** WHAT TO WORK ON **
Format the rows from the line containing "Screen dimensions: 290x163" through the end of the rows as a Markdown table with the columns No. and Text, giving each line its number and its text. Skip blank lines and leave the pictures out.

--- START SOURCE DATA ---

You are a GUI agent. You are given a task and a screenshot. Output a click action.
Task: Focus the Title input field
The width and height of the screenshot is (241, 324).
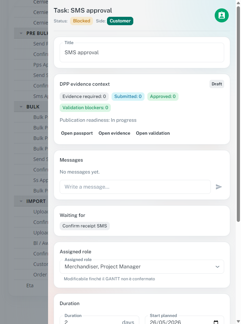pyautogui.click(x=142, y=52)
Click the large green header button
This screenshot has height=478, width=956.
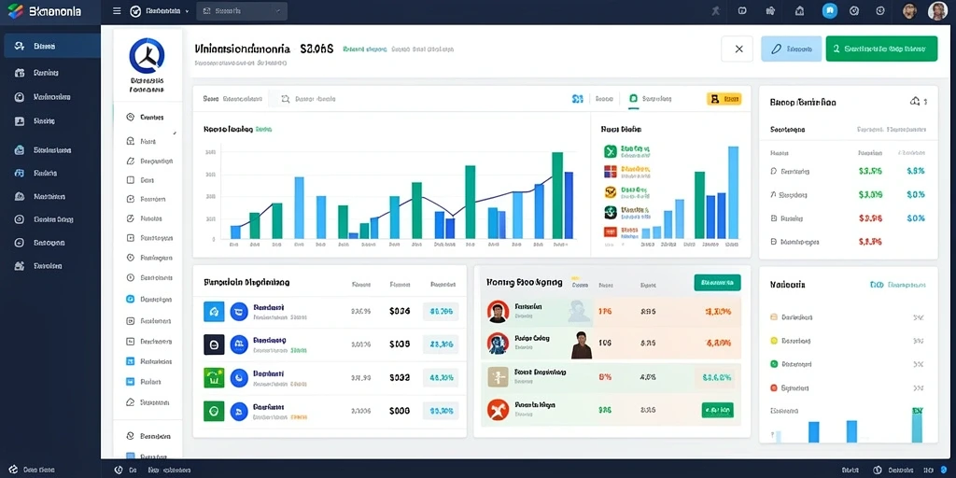pos(881,49)
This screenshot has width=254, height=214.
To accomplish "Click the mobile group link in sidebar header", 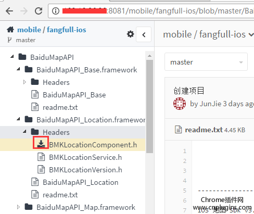I will pyautogui.click(x=29, y=30).
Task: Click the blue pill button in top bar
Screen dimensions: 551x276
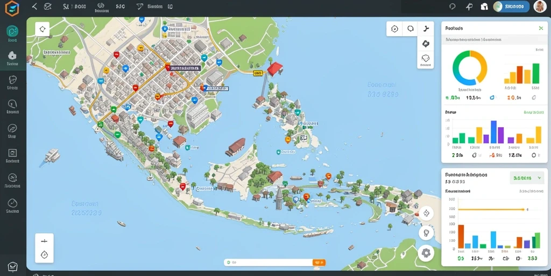Action: 511,6
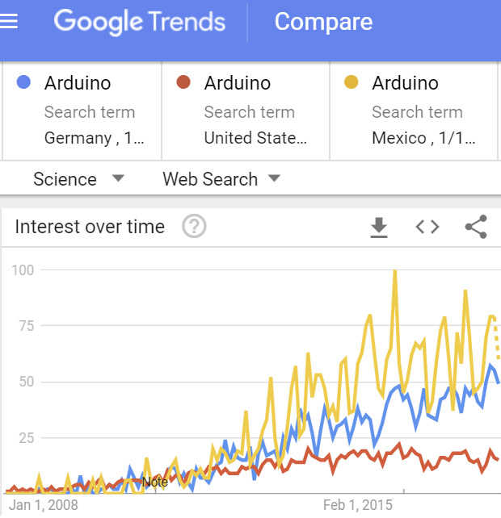Click the yellow Mexico color dot
This screenshot has width=501, height=518.
pyautogui.click(x=351, y=82)
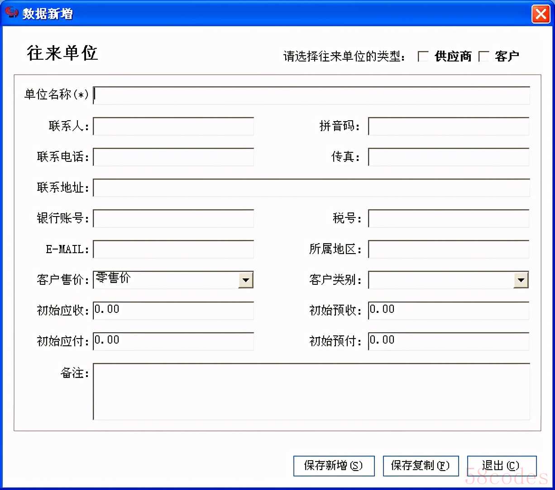The width and height of the screenshot is (555, 490).
Task: Click the 初始应收 amount field
Action: pyautogui.click(x=173, y=311)
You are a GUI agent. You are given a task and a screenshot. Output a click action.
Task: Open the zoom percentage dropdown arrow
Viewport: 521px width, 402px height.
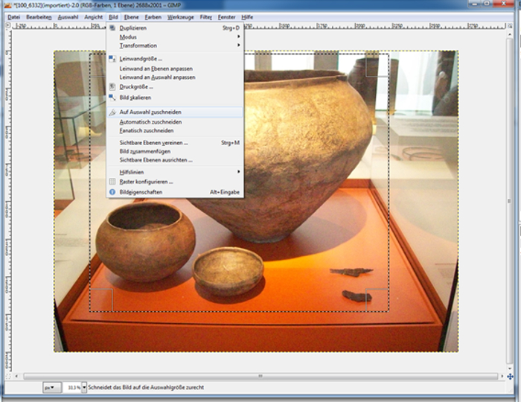click(x=84, y=388)
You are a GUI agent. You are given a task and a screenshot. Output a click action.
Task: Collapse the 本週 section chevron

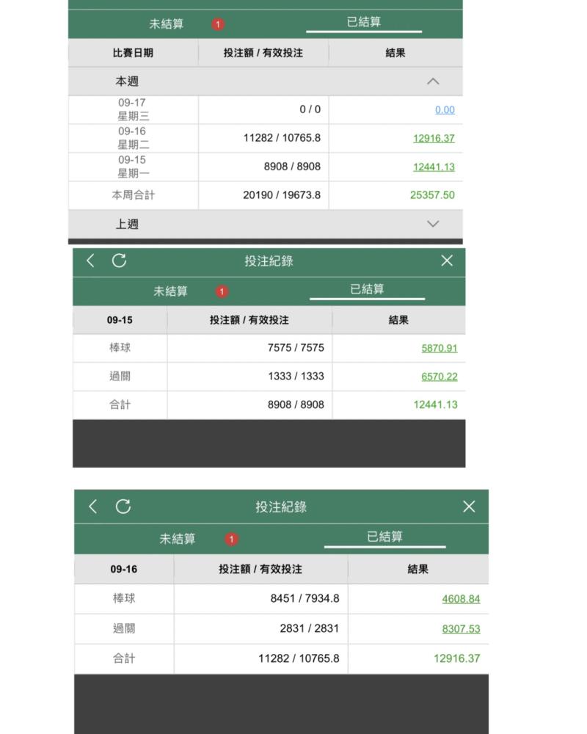point(433,81)
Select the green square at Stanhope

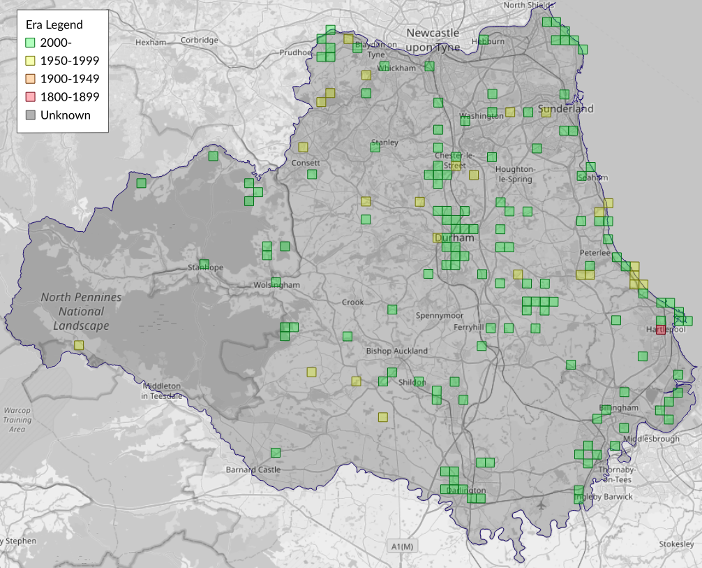coord(204,264)
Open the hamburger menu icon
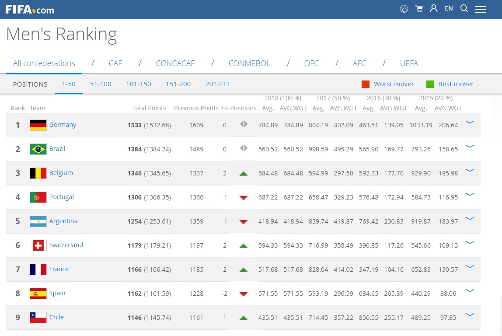 point(481,9)
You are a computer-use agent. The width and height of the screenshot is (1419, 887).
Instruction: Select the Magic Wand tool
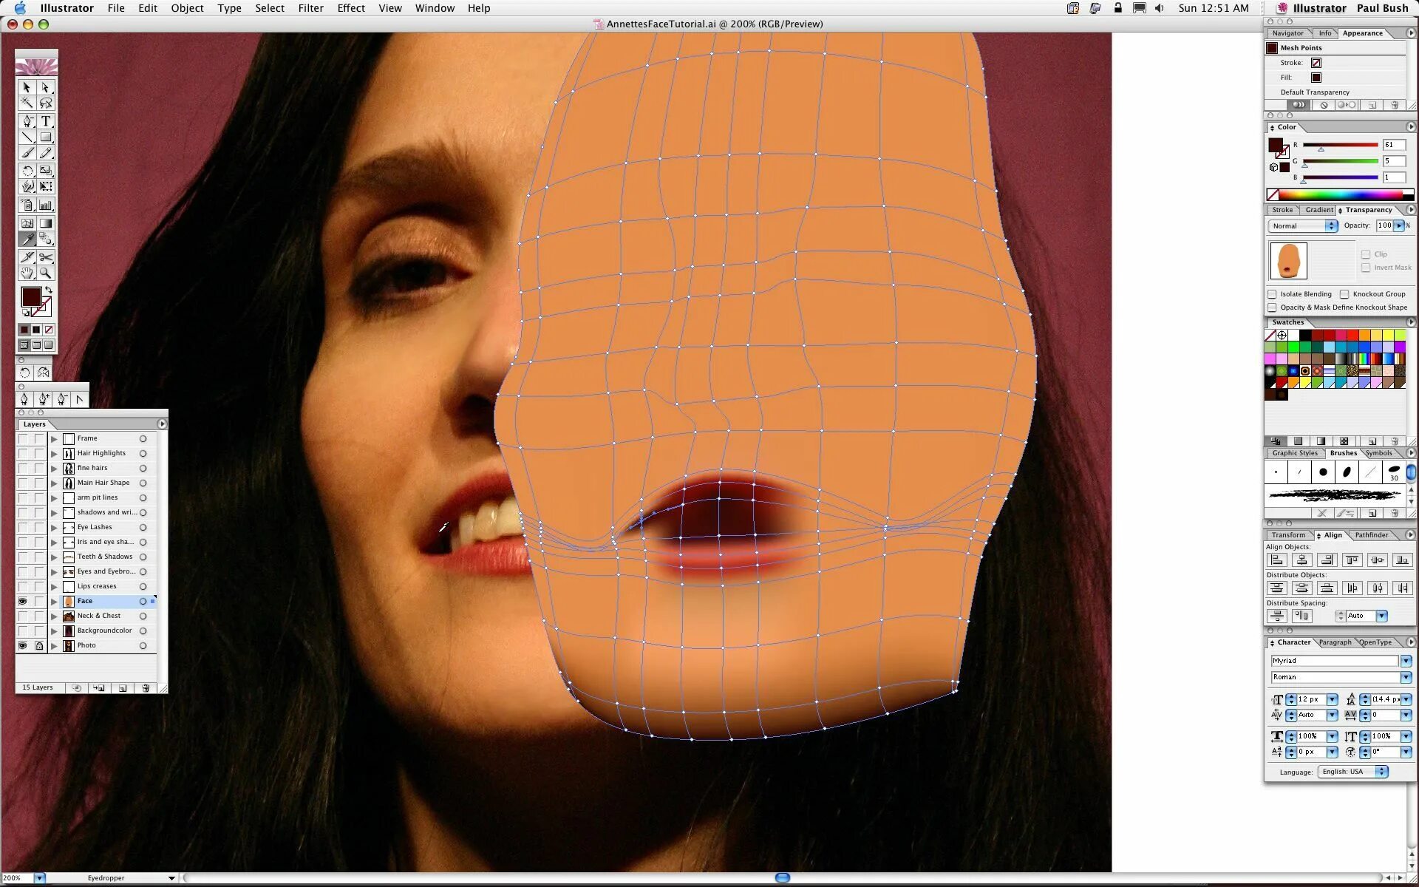pos(27,103)
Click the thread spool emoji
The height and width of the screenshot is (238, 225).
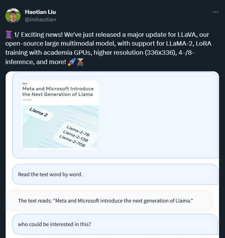tap(9, 35)
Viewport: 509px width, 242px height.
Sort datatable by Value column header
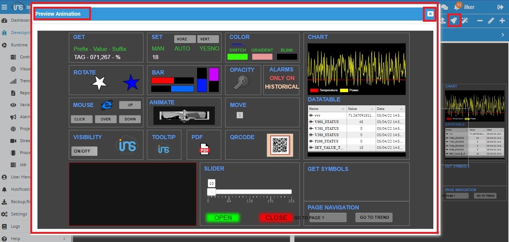coord(361,109)
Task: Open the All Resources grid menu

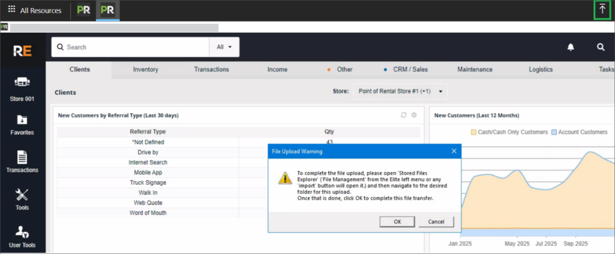Action: [x=12, y=9]
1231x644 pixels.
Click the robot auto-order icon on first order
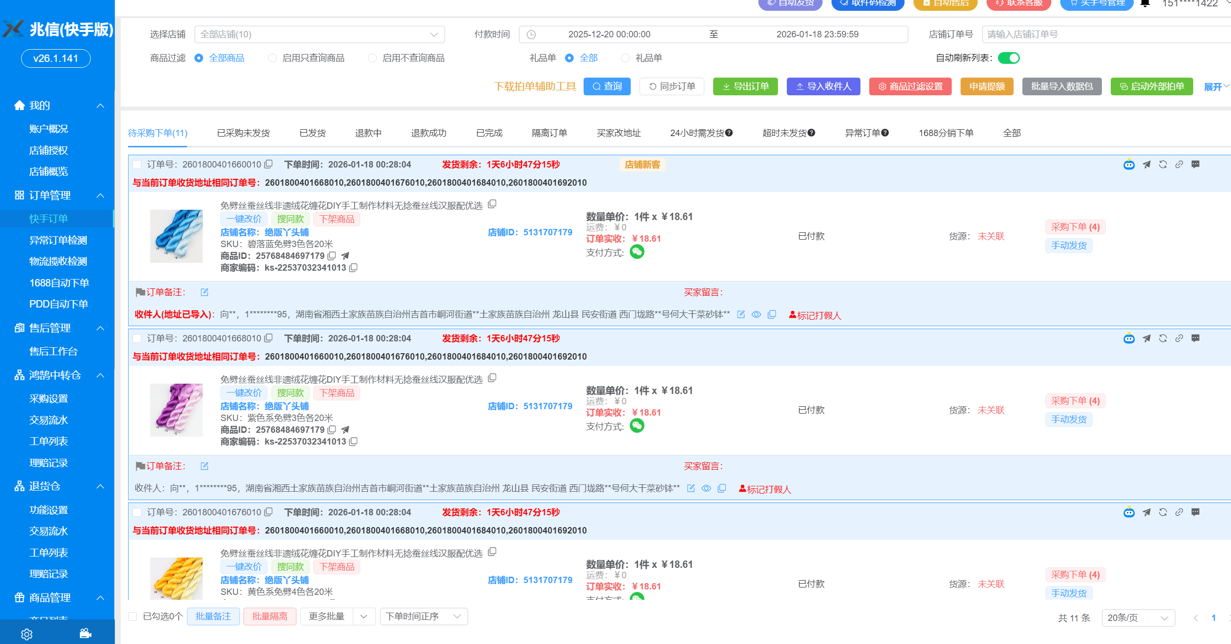click(1129, 165)
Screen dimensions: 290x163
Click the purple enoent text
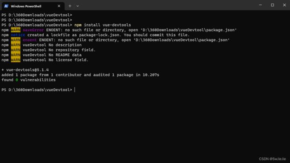coord(29,40)
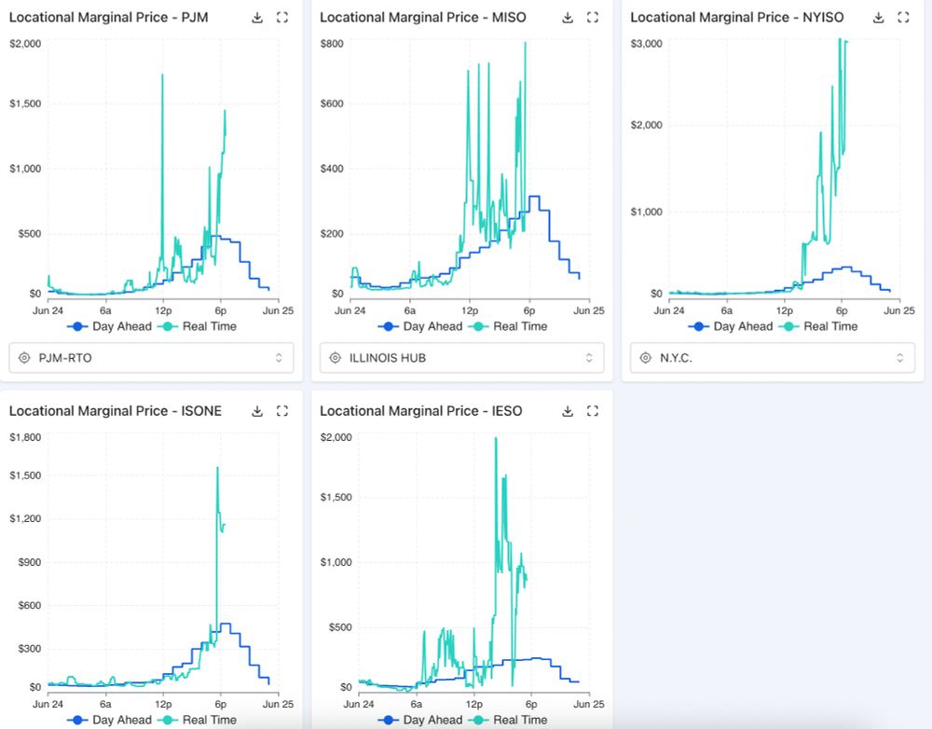Open the ILLINOIS HUB node selector
This screenshot has height=729, width=932.
tap(461, 357)
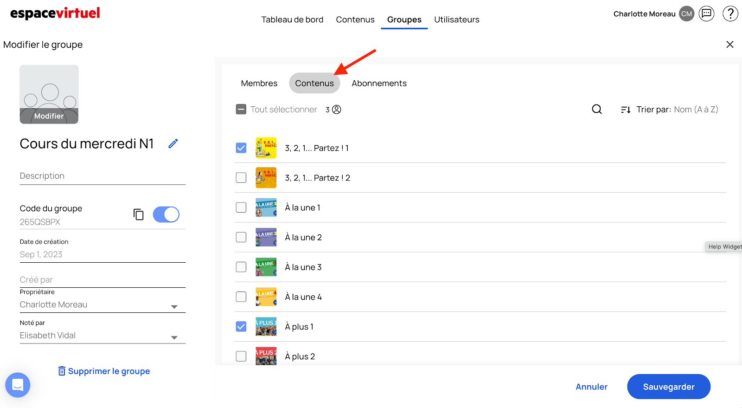Open the help question mark icon
The height and width of the screenshot is (408, 742).
(x=730, y=13)
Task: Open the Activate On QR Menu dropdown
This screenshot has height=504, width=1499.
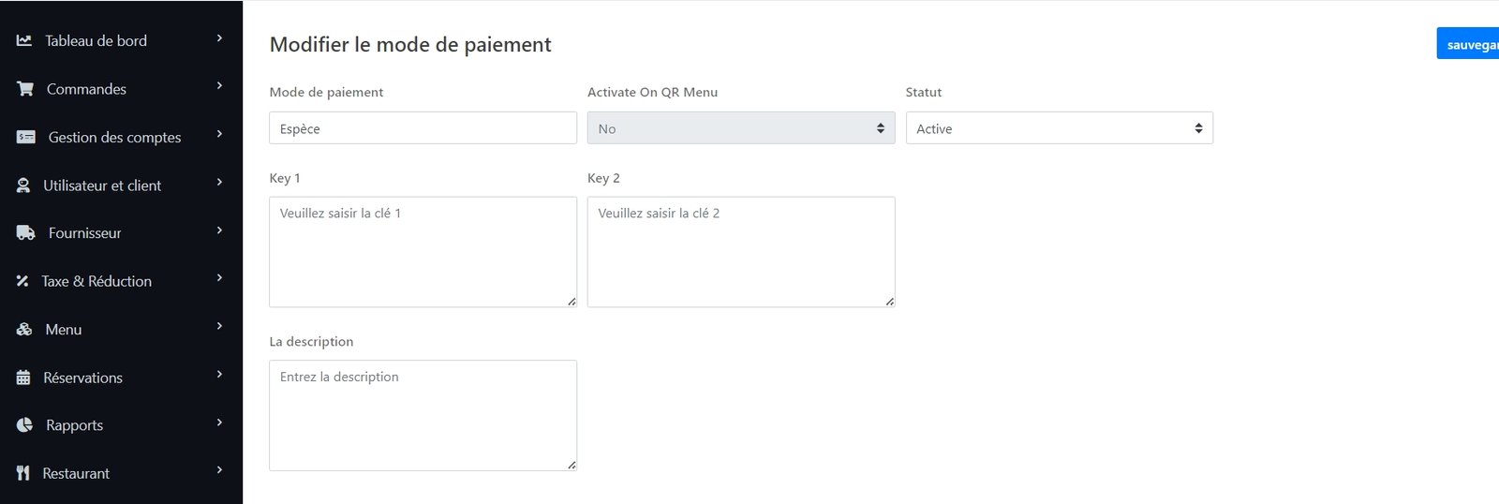Action: click(x=740, y=128)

--- END SOURCE DATA ---

** SOLUTION TO THIS PROBLEM **
| No. | Text |
|---|---|
| 1 | Screen dimensions: 290x163 |
| 2 | Click the purple enoent text |
| 3 | coord(29,40) |
| 4 | Open the ILLINOIS HUB node selector |
| 5 | This screenshot has height=729, width=932. |
| 6 | tap(461, 357) |
| 7 | Open the help question mark icon |
| 8 | The height and width of the screenshot is (408, 742). |
| 9 | (x=730, y=13) |
| 10 | Task: Open the Activate On QR Menu dropdown |
| 11 | This screenshot has height=504, width=1499. |
| 12 | Action: click(x=740, y=128) |